The kid, about 16 years old, was new; I could tell by his quickness and efficient eagerness. He wasn’t about to lollygag or chat, like the other two employees — older women who were scooping ice-cream for other customers. He was that smart kid from science class who is full of algorithms. So when the tall, insulated carafe sputtered and wheezed within a moment of my pushing on its lever and I called to him, “Are you all out of decaf?” I knew he would jump right on it.

He did.

“I’ll make you a new pot,” he said, striding towards me. Almost in one swift move, he opened the lid of the empty carafe, spun around and swung it into position under the coffeemaker behind him, yanked a metal basket from its little “shelf” in that coffeemaker, and dumped the old paper filter with its wet grounds into the trashcan below by pounding the basket once, good and hard, on the edge of that can. Then he placed a new filter in the basket and finally, grabbed a sparkling new foil packet of decaf coffee grounds.
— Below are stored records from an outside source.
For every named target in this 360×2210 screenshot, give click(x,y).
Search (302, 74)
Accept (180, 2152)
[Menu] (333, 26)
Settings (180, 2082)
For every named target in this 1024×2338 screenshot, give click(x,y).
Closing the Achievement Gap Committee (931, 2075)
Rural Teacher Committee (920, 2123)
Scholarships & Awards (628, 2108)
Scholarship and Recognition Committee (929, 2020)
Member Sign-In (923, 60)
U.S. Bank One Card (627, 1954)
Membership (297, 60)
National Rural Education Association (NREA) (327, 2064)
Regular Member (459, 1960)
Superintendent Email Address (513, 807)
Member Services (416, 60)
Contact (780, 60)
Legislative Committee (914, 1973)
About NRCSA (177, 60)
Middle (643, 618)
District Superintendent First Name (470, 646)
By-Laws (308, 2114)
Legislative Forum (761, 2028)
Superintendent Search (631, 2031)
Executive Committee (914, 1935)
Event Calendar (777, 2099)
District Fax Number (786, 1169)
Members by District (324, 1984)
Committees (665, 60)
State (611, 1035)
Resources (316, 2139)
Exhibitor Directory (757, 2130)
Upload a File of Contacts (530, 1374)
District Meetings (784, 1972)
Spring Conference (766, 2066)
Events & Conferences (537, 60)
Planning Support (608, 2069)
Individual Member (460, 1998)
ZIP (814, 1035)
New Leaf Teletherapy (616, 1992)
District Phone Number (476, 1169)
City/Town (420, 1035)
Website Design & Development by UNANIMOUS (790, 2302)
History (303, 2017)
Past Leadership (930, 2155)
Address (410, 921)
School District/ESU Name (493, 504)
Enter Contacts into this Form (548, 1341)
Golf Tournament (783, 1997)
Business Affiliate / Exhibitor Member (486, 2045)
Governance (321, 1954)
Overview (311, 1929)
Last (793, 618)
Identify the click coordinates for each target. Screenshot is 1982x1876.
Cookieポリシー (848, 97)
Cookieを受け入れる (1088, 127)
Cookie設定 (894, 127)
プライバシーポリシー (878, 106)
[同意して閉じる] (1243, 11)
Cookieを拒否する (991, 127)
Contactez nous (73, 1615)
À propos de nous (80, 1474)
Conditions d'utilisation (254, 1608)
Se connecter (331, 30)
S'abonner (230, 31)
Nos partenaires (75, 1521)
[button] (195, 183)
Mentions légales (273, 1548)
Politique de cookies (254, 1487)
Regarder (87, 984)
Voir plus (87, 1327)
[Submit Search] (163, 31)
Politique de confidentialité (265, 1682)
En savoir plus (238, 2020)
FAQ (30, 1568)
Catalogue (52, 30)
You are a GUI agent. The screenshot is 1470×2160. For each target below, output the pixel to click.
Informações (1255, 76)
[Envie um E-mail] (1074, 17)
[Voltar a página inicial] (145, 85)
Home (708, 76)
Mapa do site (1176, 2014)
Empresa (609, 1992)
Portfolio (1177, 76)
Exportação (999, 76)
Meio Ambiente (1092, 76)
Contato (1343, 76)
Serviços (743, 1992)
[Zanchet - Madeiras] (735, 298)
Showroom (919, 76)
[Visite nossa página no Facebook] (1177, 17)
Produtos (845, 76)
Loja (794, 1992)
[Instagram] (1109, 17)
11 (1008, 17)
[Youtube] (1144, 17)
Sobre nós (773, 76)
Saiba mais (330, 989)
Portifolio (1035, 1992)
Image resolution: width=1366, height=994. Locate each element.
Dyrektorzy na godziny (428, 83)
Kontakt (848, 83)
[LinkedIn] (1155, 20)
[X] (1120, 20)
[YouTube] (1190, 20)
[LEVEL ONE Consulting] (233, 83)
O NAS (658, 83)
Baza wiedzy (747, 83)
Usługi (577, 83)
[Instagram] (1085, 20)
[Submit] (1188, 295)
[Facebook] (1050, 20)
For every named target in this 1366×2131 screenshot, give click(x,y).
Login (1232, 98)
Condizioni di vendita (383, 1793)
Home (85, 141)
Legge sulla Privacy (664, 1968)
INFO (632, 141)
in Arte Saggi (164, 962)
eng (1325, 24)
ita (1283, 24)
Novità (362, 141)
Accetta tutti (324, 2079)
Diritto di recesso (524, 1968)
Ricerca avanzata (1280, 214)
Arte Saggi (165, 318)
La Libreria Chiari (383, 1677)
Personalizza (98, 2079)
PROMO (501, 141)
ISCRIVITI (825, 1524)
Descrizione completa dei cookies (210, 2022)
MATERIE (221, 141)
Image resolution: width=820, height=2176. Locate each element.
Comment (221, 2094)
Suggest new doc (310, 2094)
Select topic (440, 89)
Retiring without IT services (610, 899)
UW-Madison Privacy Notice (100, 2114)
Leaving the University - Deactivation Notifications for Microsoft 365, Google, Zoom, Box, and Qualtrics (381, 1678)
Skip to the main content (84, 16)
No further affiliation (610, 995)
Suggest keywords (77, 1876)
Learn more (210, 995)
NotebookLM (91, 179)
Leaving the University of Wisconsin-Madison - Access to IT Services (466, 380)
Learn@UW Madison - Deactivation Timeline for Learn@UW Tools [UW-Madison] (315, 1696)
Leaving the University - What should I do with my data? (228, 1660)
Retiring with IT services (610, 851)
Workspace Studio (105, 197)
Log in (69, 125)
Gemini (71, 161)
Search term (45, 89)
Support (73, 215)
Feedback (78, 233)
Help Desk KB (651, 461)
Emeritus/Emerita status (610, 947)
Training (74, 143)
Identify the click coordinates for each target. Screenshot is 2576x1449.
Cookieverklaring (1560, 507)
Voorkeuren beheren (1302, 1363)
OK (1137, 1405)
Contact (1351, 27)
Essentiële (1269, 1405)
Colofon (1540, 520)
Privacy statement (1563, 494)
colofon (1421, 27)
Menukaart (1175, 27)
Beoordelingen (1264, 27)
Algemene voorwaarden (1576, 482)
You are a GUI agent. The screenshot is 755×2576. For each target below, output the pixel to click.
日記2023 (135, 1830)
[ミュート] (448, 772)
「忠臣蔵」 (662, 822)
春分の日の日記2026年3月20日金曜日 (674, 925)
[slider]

Here is where his troubles began.

You could see by the faces and the little animal noises he made (Carol Burnett, where are you?), as well as the color he was turning as he tried to open that packet, that he was in over his head. Holding it waist-high and bending a bit at the knees, he tried to rip open the crimping at the top; failing at that, he raised it to shoulder height and tried again. Then he decided to try to pull the packet apart by its seams, like you and I sometimes do with the plastic bags inside cereal boxes.

I knew what was going to happen. I didn’t think I knew; I knew. Remember the old sitcom “Alice,” where Flo is trying to open a box of straws and finally it “explodes” all over Mel’s diner? I didn’t want to miss this, so I kept watching.

Only the coffee packet wouldn’t open, even for the sake of comedy. The kid’s eyes darted from side to side; I’m sure he was looking for a pair of scissors. There were none. So he did exactly what you and I would have done; he turned his back hoping no one could see, and bit the damn thing.

He tugged on it while its edge was between his teeth; still no luck. He shoved it farther into his mouth and poked one edge over to the side so it would lie right between his top and bottom molars. Now he had it. It ripped apart with just a minimal amount of spit and foil falling into the filter, and when he pushed the “On” button I knew I’d lost my chance to yell, “Kiss my grits!”

Victorious and back in Efficiency mode, he walked toward me and pointed at my small cup with a half-inch of now-cold coffee in the bottom.

“Want to give me that?” he asked. Oh, nice, I thought: He’s going to dump out this old, nasty, bottom-of-the-barrel coffee so I can fill it up with fresh. As I handed the cup to him, he continued, “…so I can hold it right under the coffeemaker and then you don’t have to wait for the whole carafe to fill up?”

“Sure,” I said, though in truth I could have stayed there, watching Mr. Efficiency, all day.